• **WORK INSTRUCTION**
Leaving out every line before the one with "This screenshot has height=406, width=1079.", write out the rest of the records below exactly.

• **EXTRACTED INFORMATION**

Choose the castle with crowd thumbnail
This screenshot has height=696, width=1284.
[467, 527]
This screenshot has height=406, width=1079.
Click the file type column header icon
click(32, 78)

• **ANSWER FOR THE TASK**
This screenshot has height=406, width=1079.
Click the file type column header icon
click(32, 78)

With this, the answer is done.